# Sharks



## Sharkbait23602 (Nov 23, 2006)

Where is the better place for sharks? Virginia beach or Chix Beach?


----------



## Jaron15 (Aug 14, 2007)

eastern shore


----------



## Rockstar (Jun 23, 2004)

you can get yourself some little doggies at CBBT... never caught one more than 4ft. long out there, have heard and seen some nice ones caught off of Chix, usually in the fall though. be careful, sharkin' is illegal here.. you should be alright if you're not dunkin' tuna heads in a chum slick 100yrds from the beach


----------



## Sharkbait23602 (Nov 23, 2006)

THanks guys.

oh, did I say sharks? I meant cobia


----------



## Rockstar (Jun 23, 2004)

lemme know when you go, im interested.


----------



## Sharkbait23602 (Nov 23, 2006)

Will do. I work at Bonefish grill and have been saving scraps for a killer chumbucket. And I can always run to menchville marina to catch some eels for bait. I live really close to there. The chumbucket has shrimp, shrimp shells, mahi mahi bloodline, scallops, calimari, and some other fresh seafood goodies, hopefully it'l attract something big. Also, I launched at both Va beach and ocean view with no luck, so I think i'll plan a more extensive trip to E-shore. Since I've never been there, can you launch at NWR and get into nice fish? I do believe that's the closest right?


----------



## Grommet (May 16, 2005)

Yes.From NWR, paddle to the main channel, turn left. Magothy Bay is at the end of that cut. Anywhere between there, Mockhorn, and Fisherman's Island you should be able to find toothy critters.


----------



## kayak kevin (Jan 31, 2008)

sharks, you ask?      








whats your big fish experance sharkbait? these will kill you! i wouldnt try unless you have some landings of non life threating big fish. do not go alone!!


----------



## baitslingin (Jul 31, 2005)

pucker factor 10 right there


----------



## reelax84 (Jun 27, 2007)

i saw them myself and yes they are nothing to play with! they are massive man eating beasts! that was a bad ass shot ya got there kev!


----------



## becoyote (Aug 1, 2007)

=====

- EXERCISE REQUIREMENTS: Continue the forum thread about fishing for sharks from the point where it stops. The rows play no part in what is asked here.

=====

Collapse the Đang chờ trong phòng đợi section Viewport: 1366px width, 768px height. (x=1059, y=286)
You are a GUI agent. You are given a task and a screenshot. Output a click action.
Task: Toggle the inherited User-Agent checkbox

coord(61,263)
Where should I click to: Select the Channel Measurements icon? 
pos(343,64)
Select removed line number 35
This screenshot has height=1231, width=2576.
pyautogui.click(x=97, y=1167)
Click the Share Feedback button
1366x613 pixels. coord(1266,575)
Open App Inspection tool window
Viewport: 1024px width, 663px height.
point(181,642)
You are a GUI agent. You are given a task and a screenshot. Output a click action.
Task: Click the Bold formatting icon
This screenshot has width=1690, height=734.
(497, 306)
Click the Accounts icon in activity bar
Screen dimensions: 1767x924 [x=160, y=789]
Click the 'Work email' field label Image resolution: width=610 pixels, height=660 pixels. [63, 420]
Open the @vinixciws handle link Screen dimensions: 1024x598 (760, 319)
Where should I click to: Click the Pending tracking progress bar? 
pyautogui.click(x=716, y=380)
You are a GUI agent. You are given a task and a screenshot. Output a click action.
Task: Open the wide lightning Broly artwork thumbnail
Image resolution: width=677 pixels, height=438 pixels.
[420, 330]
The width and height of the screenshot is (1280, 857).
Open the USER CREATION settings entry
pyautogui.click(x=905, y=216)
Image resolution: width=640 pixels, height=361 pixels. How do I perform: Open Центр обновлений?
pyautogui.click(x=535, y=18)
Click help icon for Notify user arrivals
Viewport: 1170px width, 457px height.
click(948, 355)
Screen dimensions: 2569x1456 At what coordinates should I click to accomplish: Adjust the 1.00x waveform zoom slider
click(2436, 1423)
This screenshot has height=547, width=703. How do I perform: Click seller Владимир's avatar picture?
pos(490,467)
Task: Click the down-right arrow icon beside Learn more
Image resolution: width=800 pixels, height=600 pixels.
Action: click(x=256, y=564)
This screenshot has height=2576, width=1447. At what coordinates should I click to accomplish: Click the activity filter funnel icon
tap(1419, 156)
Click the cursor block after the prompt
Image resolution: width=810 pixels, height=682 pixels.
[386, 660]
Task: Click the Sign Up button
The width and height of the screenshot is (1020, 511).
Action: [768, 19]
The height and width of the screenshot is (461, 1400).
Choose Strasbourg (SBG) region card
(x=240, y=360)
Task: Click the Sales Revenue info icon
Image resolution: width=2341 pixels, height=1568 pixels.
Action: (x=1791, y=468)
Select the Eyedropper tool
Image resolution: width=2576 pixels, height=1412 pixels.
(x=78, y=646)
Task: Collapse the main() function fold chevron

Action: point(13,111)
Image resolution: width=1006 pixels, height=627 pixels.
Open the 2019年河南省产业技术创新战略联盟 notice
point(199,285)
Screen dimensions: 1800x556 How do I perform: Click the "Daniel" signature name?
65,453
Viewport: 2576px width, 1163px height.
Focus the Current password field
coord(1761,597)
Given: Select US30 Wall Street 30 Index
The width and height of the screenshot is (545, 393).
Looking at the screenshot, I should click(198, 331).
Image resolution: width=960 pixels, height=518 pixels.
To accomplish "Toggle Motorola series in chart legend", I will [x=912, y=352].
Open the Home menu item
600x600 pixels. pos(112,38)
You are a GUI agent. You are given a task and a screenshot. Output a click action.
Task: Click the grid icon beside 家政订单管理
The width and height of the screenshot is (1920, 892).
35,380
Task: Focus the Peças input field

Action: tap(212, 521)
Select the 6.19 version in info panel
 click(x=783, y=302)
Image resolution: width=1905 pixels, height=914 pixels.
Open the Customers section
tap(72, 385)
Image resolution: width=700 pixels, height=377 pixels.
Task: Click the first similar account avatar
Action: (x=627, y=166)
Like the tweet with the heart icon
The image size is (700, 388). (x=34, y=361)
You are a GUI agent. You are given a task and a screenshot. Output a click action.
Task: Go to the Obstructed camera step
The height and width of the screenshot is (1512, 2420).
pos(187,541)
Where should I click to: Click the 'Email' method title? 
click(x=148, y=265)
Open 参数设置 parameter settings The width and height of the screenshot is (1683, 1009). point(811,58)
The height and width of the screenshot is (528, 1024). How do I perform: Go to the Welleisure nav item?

=====

- RESPONSE BELOW:
Sharkbait23602 said:


> Will do. I work at Bonefish grill and have been saving scraps for a killer chumbucket. And I can always run to menchville marina to catch some eels for bait. I live really close to there. The chumbucket has shrimp, shrimp shells, mahi mahi bloodline, scallops, calimari, and some other fresh seafood goodies, hopefully it'l attract something big. Also, I launched at both Va beach and ocean view with no luck, so I think i'll plan a more extensive trip to E-shore. Since I've never been there, can you launch at NWR and get into nice fish? I do believe that's the closest right?


Do you work at the one on the BLVD.? If so do you know Paul Lapke, Downs Syndrome kid that works there?
Tell him Mr. Malsch said hi! I was his teacher and helped him get the job.


----------



## Rockstar (Jun 23, 2004)

are we talkin' long haired Paul? 

I worked in the bar right next door.


----------



## basstardo (Jun 5, 2006)

kayak kevin said:


> sharks, you ask?
> 
> 
> 
> ...


Are those sharks or dolphins?


----------



## becoyote (Aug 1, 2007)

Rockstar said:


> are we talkin' long haired Paul?
> 
> I worked in the bar right next door.


It's been a while since I have seen him but his hair was usually pretty short. He is about 5 feet tall, stocky and like I said, has Down's. He usually works early shifts prepping the dining room etc. I placed another student there also named Julie. She was working the opposite days as Paul.


----------



## Rockstar (Jun 23, 2004)

not who i was thinking of.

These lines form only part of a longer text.